NEWS FROM THE LAB - Friday, November 4, 2005

A chilling though about CDs that have rootkit DRM Posted by Jarno @ 08:13 GMT

A member of our IT security team pointed out quite chilling thought about what might happen if record companies continue adding rootkit based copy protection into their CDs.

In order to hide from the system a rootkit must interface with the OS on very low level and in those areas theres no room for error.

It is hard enough to program something on that level, without having to worry about any other programs trying to do something with same parts of the OS.

Thus if there would be two DRM rootkits on the same system trying to hook same APIs, the results would be highly unpredictable. Or actually, a system crash is quite predictable result in such situation.

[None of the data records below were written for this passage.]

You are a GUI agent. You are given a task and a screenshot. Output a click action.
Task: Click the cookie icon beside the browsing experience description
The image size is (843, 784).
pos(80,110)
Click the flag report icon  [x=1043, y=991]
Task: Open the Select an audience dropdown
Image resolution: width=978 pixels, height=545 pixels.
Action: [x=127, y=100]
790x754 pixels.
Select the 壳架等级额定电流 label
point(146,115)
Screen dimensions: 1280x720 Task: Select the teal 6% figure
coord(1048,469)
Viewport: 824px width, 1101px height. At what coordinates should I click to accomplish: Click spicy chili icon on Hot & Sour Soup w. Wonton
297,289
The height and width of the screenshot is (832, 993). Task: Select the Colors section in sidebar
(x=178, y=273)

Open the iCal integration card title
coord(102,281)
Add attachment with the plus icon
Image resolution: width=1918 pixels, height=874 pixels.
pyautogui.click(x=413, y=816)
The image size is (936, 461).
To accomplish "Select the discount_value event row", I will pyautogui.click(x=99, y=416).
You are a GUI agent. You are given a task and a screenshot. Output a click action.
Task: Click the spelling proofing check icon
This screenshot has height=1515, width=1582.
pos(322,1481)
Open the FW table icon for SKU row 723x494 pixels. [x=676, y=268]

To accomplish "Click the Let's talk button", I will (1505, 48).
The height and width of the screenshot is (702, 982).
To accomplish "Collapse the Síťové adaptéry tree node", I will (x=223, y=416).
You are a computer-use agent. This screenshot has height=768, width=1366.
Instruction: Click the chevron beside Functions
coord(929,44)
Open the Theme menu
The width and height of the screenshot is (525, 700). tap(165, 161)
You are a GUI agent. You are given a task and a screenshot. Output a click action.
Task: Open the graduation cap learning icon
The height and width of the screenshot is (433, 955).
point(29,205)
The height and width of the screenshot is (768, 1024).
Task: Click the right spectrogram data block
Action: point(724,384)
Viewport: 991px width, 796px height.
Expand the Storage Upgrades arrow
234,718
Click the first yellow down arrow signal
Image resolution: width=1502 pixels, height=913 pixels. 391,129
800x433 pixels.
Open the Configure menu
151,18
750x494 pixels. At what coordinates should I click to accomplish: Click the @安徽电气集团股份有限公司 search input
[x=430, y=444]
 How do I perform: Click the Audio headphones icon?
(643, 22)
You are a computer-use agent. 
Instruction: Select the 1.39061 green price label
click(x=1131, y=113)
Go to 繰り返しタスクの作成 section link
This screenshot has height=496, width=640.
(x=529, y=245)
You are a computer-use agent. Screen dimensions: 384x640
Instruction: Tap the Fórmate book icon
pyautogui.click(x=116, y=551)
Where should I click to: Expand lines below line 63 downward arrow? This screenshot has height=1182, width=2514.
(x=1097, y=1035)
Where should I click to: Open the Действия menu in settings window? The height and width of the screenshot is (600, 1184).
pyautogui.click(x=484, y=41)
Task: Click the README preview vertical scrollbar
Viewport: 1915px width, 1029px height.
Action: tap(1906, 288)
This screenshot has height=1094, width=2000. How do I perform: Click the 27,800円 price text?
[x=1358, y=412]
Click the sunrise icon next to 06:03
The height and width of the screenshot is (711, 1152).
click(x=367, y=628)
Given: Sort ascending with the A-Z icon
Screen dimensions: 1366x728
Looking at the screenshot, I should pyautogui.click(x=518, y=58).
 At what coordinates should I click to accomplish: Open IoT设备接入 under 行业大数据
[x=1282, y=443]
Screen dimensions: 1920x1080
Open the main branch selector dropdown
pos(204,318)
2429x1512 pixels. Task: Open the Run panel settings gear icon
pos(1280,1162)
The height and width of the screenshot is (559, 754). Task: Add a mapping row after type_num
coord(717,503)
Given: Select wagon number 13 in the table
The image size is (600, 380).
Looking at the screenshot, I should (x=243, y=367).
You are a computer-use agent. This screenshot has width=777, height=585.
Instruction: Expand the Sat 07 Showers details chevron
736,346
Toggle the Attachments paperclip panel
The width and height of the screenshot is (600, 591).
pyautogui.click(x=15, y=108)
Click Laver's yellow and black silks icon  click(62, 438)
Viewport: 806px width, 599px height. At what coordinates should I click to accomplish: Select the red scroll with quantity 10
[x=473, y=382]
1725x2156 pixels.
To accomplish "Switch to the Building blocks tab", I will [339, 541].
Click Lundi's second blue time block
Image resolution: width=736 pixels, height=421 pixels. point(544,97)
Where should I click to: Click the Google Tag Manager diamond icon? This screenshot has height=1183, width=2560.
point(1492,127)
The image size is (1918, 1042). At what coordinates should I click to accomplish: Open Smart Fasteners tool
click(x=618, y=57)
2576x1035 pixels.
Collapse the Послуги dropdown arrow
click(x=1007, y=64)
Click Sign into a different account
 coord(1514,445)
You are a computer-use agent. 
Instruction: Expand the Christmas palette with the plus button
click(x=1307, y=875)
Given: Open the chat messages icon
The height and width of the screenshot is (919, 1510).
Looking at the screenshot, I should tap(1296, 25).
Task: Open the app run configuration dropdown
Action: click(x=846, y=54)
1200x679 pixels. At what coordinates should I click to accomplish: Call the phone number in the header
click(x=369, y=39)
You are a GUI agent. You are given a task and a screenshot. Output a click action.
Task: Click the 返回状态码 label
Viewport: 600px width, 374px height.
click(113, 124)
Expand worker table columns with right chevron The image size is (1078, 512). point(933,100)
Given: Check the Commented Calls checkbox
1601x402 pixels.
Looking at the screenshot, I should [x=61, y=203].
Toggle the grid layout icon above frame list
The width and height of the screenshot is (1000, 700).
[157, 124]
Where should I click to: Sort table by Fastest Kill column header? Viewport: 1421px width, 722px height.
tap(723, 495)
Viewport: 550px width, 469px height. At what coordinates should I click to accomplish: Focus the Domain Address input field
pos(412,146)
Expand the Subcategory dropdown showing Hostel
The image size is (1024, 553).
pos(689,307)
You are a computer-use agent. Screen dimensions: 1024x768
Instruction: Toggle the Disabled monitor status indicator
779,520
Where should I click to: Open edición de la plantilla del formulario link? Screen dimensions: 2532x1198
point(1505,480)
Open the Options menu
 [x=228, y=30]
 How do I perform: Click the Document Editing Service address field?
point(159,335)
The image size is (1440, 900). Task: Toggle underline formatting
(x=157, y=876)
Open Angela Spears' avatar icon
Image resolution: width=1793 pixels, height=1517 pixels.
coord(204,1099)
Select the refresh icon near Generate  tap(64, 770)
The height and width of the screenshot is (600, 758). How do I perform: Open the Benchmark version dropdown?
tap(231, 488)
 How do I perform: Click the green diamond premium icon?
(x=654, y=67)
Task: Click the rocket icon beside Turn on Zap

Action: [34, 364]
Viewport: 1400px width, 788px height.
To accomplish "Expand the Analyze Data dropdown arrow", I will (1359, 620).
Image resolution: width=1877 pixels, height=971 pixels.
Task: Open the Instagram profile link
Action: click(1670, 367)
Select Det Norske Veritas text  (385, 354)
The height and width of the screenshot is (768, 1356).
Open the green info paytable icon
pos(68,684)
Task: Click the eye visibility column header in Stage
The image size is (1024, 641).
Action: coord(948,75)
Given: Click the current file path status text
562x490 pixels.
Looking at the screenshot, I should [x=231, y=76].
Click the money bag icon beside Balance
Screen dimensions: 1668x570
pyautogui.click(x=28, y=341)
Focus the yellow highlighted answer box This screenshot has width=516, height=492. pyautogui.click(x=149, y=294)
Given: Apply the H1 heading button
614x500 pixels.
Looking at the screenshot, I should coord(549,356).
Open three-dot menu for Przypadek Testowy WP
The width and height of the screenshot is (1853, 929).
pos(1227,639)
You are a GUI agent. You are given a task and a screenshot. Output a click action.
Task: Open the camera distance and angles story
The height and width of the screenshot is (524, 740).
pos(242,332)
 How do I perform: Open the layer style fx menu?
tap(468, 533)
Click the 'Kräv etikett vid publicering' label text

So imagine a situation where Joe Customer buys CD from label A and another CD from label B. Label A uses third party DRM from company X and Label B uses from company Y.

Then our user first plays one of the CDs in his PC, and everything works fine. But after he starts playing the second CD, his computer crashes and wont boot again. This is something I would not like to associate with buying legal CDs.

I think that record companies should stop playing with rootkits and other Blackhat techniques while they have not yet caused major grief to the customers.

Also while being on the topic of real world effects of DRM, check out Amazon.com user ratings of Van Zant CD that got pinpointed as CD with DRM in it.

At the moment of writing this blog entry, it has 97 review entries and 1,5 stars. I actually feel sorry for Van Zant, as they certainly don't have anything to do with the DRM on their CD.